La Corte ha sottolineato che, anche in questi casi, resta ferma la natura gravemente lesiva della violenza sessuale di gruppo, che incide sulla libertà sessuale della vittima in modo più intenso, sia sotto il profilo qualitativo sia quantitativo, rispetto alla violenza sessuale commessa da una sola persona. La diminuente opera quindi come strumento eccezionale, affidato alla valutazione del giudice, per evitare pene manifestamente sproporzionate.
Le conseguenze della pronuncia
Con la dichiarazione di illegittimità costituzionale, l’articolo 609-octies del codice penale dovrà essere applicato consentendo al giudice di valutare, caso per caso, la possibilità di riconoscere la diminuente per i fatti di minore gravità. La decisione incide direttamente sulla prassi giudiziaria, introducendo un margine di flessibilità finora assente in uno dei settori più delicati del diritto penale.

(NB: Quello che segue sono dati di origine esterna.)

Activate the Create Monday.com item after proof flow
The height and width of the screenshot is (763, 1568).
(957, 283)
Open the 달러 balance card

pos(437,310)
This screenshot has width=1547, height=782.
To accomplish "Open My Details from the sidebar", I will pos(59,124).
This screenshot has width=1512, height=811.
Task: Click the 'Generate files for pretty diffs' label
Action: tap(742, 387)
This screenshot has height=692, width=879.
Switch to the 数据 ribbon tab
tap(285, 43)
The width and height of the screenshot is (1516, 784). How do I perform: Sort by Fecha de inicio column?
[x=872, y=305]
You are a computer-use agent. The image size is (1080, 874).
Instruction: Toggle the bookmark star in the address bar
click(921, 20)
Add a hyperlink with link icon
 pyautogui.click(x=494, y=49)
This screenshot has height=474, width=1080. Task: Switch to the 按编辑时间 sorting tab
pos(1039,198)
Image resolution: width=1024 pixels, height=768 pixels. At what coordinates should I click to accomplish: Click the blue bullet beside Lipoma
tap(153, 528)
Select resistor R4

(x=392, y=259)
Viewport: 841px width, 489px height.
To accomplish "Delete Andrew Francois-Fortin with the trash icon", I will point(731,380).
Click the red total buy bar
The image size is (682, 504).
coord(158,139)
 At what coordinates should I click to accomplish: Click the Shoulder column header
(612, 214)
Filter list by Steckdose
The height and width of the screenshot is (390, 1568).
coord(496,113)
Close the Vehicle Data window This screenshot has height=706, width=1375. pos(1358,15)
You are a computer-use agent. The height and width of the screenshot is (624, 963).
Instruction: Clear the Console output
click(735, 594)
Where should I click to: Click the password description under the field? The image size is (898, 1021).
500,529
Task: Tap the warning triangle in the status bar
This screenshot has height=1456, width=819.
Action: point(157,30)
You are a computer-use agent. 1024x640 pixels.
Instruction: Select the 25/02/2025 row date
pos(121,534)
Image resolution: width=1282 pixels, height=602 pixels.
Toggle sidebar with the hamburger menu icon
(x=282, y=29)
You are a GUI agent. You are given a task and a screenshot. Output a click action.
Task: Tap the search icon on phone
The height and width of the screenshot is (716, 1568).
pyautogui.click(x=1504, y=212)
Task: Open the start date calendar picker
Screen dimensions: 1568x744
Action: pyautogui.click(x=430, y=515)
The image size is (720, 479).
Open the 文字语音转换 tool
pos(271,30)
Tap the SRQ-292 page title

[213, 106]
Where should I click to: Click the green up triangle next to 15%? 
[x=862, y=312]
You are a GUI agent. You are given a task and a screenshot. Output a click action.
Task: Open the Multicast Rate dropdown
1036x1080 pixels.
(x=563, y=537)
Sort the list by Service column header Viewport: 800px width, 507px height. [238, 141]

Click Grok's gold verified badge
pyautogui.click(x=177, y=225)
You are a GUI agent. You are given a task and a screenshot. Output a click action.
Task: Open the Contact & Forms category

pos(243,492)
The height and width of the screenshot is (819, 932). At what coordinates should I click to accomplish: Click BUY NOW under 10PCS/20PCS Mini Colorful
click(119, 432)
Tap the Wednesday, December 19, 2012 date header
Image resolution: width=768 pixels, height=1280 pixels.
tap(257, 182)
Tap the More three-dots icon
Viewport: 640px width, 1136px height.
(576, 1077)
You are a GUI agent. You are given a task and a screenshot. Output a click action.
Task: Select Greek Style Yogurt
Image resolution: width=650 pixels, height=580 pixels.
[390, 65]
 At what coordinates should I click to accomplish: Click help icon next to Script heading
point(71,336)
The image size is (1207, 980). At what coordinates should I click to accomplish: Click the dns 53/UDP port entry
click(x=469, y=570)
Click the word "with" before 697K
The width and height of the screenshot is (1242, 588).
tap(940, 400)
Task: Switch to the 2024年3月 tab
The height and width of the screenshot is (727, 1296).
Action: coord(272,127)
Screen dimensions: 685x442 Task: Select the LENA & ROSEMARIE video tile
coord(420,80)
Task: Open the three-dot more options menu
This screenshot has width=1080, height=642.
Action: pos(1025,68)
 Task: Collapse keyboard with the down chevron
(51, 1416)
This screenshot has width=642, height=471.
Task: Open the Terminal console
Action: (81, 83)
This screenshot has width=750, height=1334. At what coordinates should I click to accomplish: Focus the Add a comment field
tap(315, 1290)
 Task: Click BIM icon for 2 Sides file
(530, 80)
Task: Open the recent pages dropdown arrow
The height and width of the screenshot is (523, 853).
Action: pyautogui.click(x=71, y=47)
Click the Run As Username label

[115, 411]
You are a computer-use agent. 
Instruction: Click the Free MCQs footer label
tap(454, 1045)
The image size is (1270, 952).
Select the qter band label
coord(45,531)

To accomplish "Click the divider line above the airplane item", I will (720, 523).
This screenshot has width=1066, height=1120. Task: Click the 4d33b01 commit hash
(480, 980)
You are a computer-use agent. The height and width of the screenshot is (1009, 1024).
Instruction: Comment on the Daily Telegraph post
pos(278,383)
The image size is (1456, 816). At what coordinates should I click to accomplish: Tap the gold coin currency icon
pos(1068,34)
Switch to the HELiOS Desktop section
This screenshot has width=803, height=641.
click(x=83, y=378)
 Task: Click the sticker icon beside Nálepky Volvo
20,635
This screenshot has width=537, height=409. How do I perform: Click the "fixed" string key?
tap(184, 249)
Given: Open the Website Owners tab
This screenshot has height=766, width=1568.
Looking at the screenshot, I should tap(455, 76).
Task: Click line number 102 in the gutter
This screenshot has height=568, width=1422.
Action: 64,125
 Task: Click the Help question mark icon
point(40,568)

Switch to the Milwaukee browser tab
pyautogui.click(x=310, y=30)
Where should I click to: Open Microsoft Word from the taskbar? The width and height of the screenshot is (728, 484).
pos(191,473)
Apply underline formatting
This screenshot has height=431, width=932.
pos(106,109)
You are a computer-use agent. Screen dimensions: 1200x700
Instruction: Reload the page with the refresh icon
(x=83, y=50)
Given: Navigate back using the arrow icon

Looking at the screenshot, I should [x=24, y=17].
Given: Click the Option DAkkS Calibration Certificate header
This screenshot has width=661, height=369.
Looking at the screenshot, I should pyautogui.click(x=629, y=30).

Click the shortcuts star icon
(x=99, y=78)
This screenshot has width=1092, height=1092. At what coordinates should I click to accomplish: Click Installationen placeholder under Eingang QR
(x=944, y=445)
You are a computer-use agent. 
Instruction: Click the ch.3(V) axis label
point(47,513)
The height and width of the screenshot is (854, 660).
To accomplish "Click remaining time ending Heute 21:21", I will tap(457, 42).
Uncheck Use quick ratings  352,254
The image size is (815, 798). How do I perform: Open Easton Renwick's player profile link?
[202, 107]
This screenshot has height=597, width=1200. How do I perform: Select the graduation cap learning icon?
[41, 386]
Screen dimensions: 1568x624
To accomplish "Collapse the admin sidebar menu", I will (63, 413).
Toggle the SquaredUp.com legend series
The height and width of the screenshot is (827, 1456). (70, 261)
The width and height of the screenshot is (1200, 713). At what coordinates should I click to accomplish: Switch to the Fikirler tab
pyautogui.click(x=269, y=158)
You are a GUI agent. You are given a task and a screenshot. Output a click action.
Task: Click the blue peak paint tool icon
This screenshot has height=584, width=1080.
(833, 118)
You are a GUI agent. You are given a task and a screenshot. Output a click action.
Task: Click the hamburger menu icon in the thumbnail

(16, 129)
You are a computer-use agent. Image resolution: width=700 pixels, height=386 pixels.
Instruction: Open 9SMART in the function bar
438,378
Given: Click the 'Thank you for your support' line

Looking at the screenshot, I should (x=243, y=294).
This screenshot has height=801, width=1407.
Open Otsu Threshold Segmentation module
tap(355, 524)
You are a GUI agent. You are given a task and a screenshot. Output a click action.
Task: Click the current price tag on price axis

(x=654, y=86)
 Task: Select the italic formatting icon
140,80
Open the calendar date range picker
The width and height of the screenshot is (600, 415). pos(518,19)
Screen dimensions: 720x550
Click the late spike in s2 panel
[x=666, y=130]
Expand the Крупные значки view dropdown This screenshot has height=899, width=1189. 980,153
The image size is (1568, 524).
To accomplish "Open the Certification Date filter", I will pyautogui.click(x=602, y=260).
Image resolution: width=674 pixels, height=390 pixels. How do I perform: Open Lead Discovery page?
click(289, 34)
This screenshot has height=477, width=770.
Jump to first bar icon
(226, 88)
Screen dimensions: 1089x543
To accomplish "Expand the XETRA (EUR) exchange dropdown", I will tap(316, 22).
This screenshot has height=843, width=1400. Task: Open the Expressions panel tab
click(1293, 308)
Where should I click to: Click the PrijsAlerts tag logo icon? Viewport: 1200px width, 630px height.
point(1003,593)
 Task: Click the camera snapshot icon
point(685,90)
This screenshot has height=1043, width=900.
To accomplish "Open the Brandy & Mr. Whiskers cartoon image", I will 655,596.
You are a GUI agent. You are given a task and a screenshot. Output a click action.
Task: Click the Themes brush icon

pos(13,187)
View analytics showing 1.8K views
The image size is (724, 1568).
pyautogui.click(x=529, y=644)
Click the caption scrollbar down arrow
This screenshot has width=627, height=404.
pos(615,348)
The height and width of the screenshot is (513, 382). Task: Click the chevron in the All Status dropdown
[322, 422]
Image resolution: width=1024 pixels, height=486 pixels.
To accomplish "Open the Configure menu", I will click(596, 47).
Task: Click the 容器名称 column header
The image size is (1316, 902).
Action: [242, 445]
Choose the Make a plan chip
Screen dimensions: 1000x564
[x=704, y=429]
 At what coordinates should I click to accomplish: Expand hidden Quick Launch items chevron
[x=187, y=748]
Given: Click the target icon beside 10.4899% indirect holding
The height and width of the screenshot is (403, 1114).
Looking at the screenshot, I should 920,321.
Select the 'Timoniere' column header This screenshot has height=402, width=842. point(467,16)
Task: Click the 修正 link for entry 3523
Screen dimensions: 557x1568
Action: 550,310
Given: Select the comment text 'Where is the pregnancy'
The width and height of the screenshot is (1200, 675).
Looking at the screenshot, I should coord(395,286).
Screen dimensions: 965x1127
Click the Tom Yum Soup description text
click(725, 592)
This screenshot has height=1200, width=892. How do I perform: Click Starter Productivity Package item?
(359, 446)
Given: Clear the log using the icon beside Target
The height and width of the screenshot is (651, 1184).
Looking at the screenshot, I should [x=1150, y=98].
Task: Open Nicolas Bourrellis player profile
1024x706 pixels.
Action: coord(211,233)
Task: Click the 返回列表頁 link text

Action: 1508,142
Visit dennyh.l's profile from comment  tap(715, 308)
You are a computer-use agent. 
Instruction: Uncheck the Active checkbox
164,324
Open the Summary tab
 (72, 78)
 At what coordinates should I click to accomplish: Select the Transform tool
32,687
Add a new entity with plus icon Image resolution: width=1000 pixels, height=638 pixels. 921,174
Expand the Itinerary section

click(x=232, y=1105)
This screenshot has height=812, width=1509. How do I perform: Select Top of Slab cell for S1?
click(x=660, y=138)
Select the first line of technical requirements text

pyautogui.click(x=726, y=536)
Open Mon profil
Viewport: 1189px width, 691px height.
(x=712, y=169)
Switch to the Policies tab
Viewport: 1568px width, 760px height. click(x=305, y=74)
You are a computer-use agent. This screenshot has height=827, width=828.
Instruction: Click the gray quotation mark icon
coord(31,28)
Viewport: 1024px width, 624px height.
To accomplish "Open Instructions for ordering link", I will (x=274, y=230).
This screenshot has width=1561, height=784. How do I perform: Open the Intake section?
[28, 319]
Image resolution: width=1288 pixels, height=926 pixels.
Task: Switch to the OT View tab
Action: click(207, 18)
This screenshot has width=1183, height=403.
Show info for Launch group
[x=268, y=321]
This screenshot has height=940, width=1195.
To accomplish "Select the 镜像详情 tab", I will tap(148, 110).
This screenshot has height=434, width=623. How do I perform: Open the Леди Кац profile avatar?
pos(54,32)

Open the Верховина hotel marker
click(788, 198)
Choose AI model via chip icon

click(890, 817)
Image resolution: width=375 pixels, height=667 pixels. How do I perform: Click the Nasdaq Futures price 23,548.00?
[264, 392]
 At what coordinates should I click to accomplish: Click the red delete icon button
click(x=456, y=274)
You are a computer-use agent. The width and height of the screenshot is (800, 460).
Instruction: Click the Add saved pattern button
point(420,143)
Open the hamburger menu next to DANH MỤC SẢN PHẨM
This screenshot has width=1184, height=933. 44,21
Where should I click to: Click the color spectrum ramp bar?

La sentenza 202 del 2025 si colloca così nel solco di un orientamento che riafferma il ruolo della proporzionalità e dell’individualizzazione della pena come cardini del sistema costituzionale. Un equilibrio complesso, che la Corte ha ritenuto necessario ristabilire anche in un ambito segnato da un elevatissimo disvalore sociale e giuridico come quello della violenza sessuale di gruppo.